Fig. 2: Finding structural patterns at scale with GlyContact.

a Glycan 3D structures form distinct clusters. For all glycans on GlycoShape (n = 717), we used the superimpose_glycans function from GlyContact, with the flag “fast=True”, to calculate all pairwise alignments (always with the best-matching pair of conformers) via an SVD-based Kabsch algorithm using k-d spatial trees. Alignment distances were then used to cluster glycans via t-SNE initialized with a PCA. Glycan class is indicated by color and glycan size (i.e., number of monosaccharides) by a colored halo. The correlation of glycan size with x-axis spread is provided as Pearson’s r, with the results of a two-tailed t-test for testing the correlation against zero (p = 0.0004). b Glycan epitopes affect distal structural properties. For the example of core fucose in N-glycans, we used the glycontact.visualize.find_difference function to gather all ‘twins’ (pairs of sequences that only differed in the presence/absence of core fucose) for which we had structural data from GlycoShape (n = 43) and compared their average SASA values (excluding core fucose and its attachment site).
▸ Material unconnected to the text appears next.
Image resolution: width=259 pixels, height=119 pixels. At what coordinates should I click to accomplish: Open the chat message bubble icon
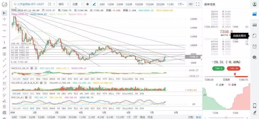pyautogui.click(x=255, y=57)
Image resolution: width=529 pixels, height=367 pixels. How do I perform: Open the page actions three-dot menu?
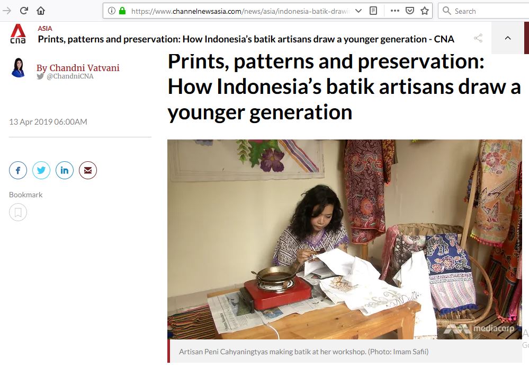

Results are shown as box plots (line indicating the median, box edges indicating the 25th and 75th percentile, whiskers indicating the 95% confidence interval, and black circles indicating outliers), as well as an overlaid scatter plot of the actual values, with added horizontal jitter for visibility. Statistical testing involved a paired two-tailed t-test and Cohen’s dz as an effect size for paired samples. c, d Glycan motifs exposed by different glycan classes exhibit different structural characteristics. For the various isoforms of sialyl-LacNAc (Neu5Acα2-?Galβ1-?GlcNAc) in GlycoShape glycans, we used the glycontact.visualize.find_difference function to sum the monosaccharide-level SASA values for each motif (c, p = 0.00001) and averaged their flexibility (d). Then, we grouped glycans by glycan class (using the glycowork.motif.processing.get_class function) and analyzed differences in SASA (c) or torsion-based flexibility (d) across classes by a one-way ANOVA, followed by Tukey’s Honestly Significant Difference post-hoc test. The number of analyzed motif instances is provided under each box plot. Data are depicted as mean values, with box edges indicating quartiles, and whiskers indicating the remaining data distribution up to the 95% confidence interval.